Jean-Paul Huchon juge le Grand Paris

Le 7 octobre dernier, Jean-Paul Huchon était l’invité de l’émission « Les questions du mercredi » organisée par France Inter et Le Monde, qui en donnait vendredi 9 le compte rendu suivant (n° 20126, p. 21):

« Pourquoi partez-vous en guerre contre le projet de loi sur le Grand Paris ?
L’extension de l’Ile-de-France jusqu’à la mer, jusqu’aux portes du Havre, était un grand projet. Au lieu de quoi nous avons un médiocre précipité qui ne traite que de la création d’une autorité administrative supplémentaire qui va prendre la place des élus et qui ne sera utile aux Franciliens d’aucune manière.

Un grand métro va être créé.
Un grand métro que le rapporteur du budget Gilles Carrez, chargé d’une mission sur son financement, déclare ne pas pouvoir voir mettre en oeuvre avant 2035 ! Je suis chargé des transports et je ne pense pas que les Franciliens attendront 2035 pour avoir des RER confortables qui arrivent à l’heure, une ligne 13 qui ne soit pas une catastrophe dans laquelle les gens s’entassent à plus de quatre au m2, un vrai transport de banlieue à banlieue et du nouveau matériel ferroviaire. Ce que je crains, c’est que l’argent dépensé sur cette espèce de  » grand huit  » qui passe dans des lieux actuellement vides et qui ne desservira que quatre ou cinq  » pôles d’excellence  » n’ait aucun rapport avec les besoins en transport des habitants.

■ DONNÉES ■
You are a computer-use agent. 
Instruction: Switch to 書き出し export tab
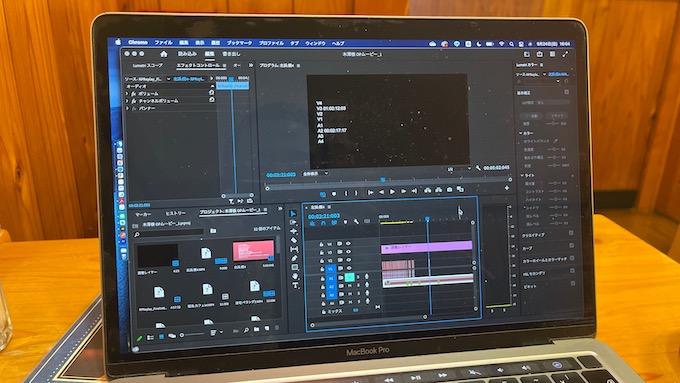point(231,54)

■ OBJECTIF A ■
Recopiez le passage de l'entretien sur le Grand Paris qui va de « Le 7 octobre » jusqu'à « Franciliens d’aucune manière. » inclus.
■ OBJECTIF B ■
Poursuivez l'entretien sur le Grand Paris après sa dernière phrase.

■ CORRIGÉ A ■
Le 7 octobre dernier, Jean-Paul Huchon était l’invité de l’émission « Les questions du mercredi » organisée par France Inter et Le Monde, qui en donnait vendredi 9 le compte rendu suivant (n° 20126, p. 21):

« Pourquoi partez-vous en guerre contre le projet de loi sur le Grand Paris ?
L’extension de l’Ile-de-France jusqu’à la mer, jusqu’aux portes du Havre, était un grand projet. Au lieu de quoi nous avons un médiocre précipité qui ne traite que de la création d’une autorité administrative supplémentaire qui va prendre la place des élus et qui ne sera utile aux Franciliens d’aucune manière.

■ CORRIGÉ B ■
Le gouvernement annonce 800 000 emplois supplémentaires d’ici quinze ans. Ce n’est quand même pas rien. N’y avait-il pas moyen de s’entendre avec l’Etat ?
Une loi a organisé la décentralisation des transports. Les élus ont fait leur travail. Ils ont consacré 500 millions d’euros par an à améliorer le fonctionnement des transports, ont créé des lignes de bus, augmenté la fréquence des trains, permis que les jeunes et les moins jeunes puissent rouler la nuit dans le métro jusqu’à 2 h 15 le matin. Ils ont avancé un projet Arc Express qui est un métro automatique aussi, mais à 6-7 km de Paris et qui dessert de vraies zones urbanisées. Je ne veux pas voir disparaître tous ces projets.

Ce que vous redoutez le plus, c’est que l’Etat, via la société du Grand Paris, mette la main sur le foncier ?
Il va pouvoir préempter 1,5 km autour des gares. Autant d’occasions de spéculation foncière et immobilière. Des gens vont se régaler dans cette affaire. Ça me fait penser à la vieille époque avec l’affaire Aranda – ex-collaborateur du ministre Albin Chalandon qui dénonça les liaisons entre politique et milieux d’affaires – .

C’est de l’affairisme selon vous ?
Derrière cela, il y a des soupçons d’affairisme, absolument.

Mais les attentes d’infrastructures sont fortes du côté des Franciliens. A la limite, peu leur importe que l’Etat ou la région prennent le dossier en main.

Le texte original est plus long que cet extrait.